> WHAT IS NEEDED: Find "This screenshot has width=1280, height=918." in the entries below; copy that line through the last, exactly, with no pictures.

Records from a collection:
☆ ☆ ☆

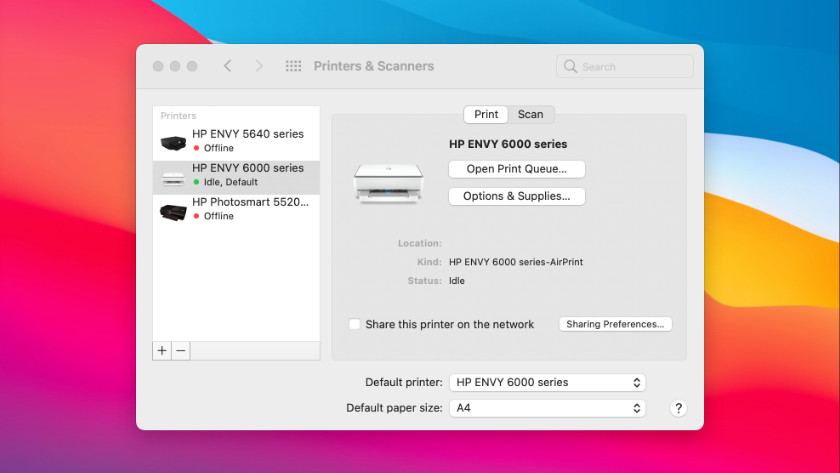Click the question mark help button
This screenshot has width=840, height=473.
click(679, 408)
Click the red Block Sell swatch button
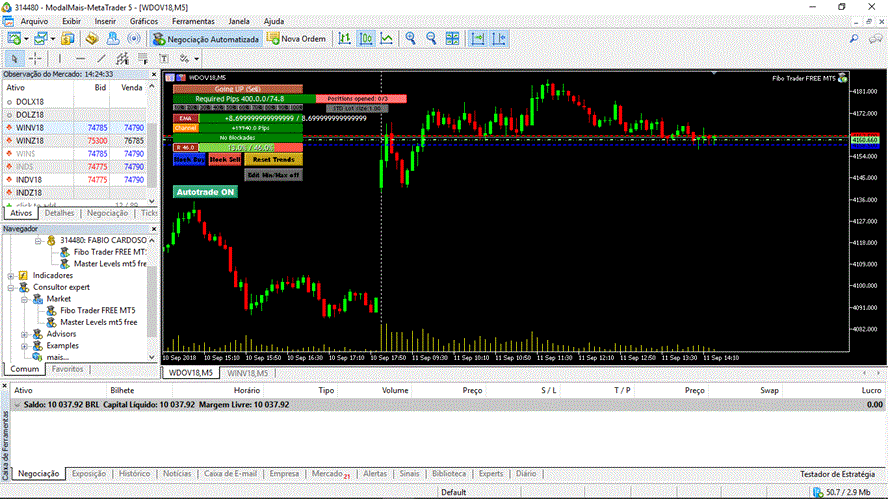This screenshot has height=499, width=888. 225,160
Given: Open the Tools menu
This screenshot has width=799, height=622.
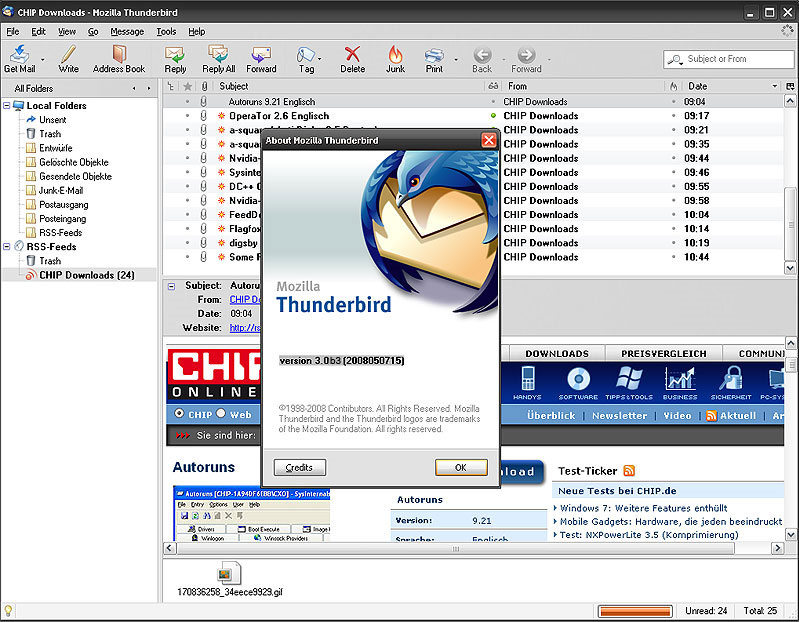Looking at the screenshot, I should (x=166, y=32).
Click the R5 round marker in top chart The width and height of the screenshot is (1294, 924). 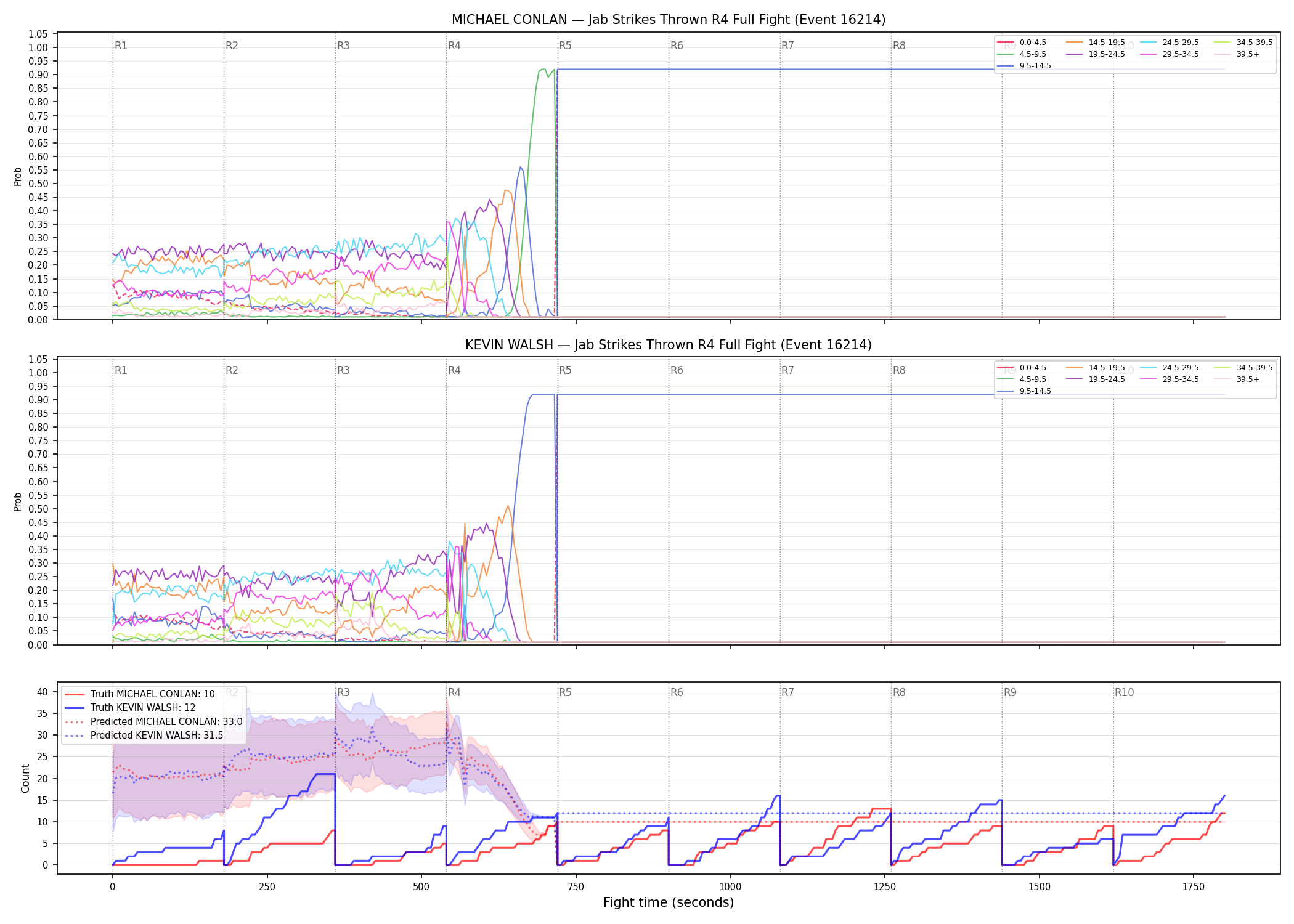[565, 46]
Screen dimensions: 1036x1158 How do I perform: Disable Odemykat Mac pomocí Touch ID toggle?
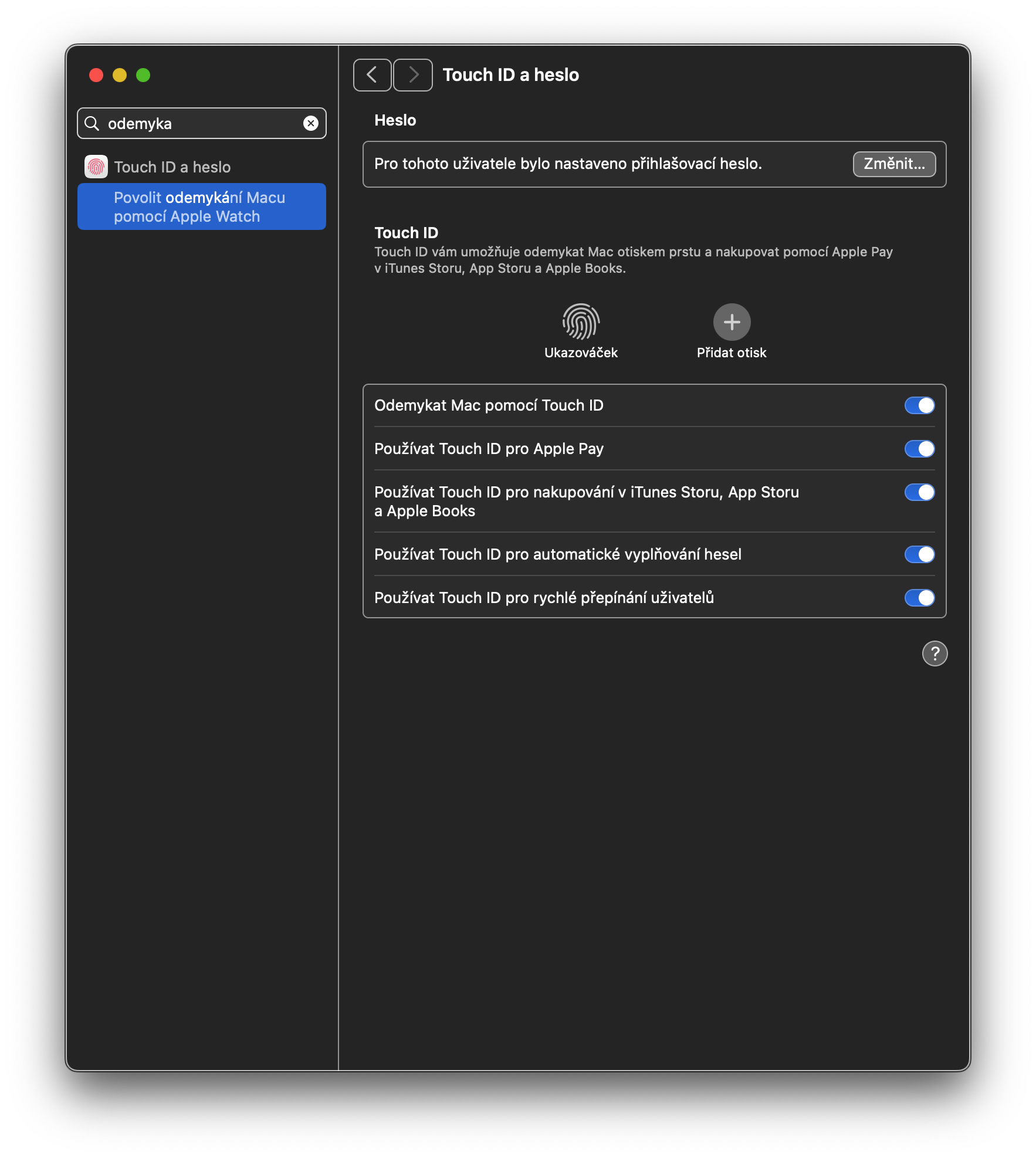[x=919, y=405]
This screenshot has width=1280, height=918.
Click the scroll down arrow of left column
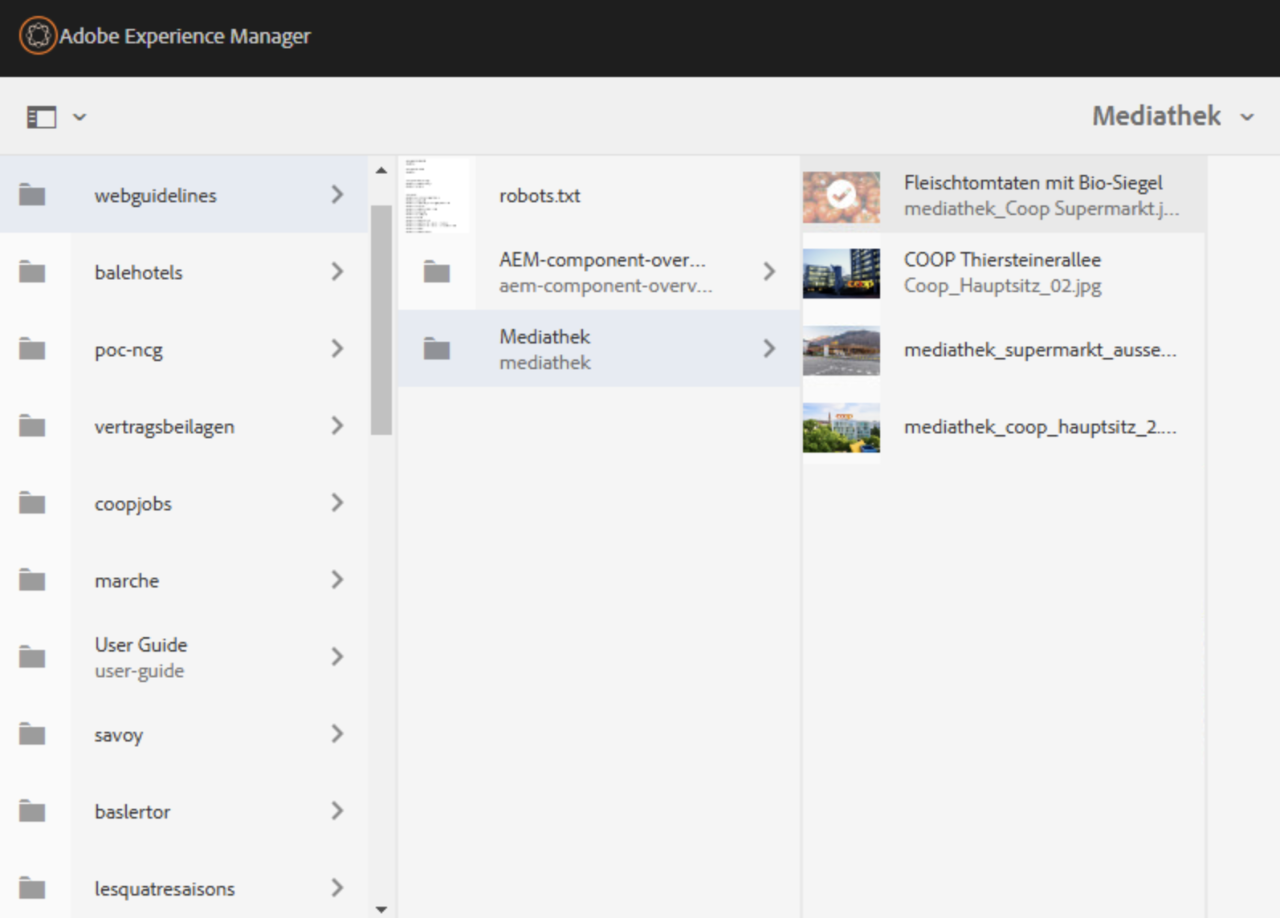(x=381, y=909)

☆ ☆ ☆

> EXERCISE ANSWER:
This screenshot has width=1280, height=918.
Click the scroll down arrow of left column
(x=381, y=909)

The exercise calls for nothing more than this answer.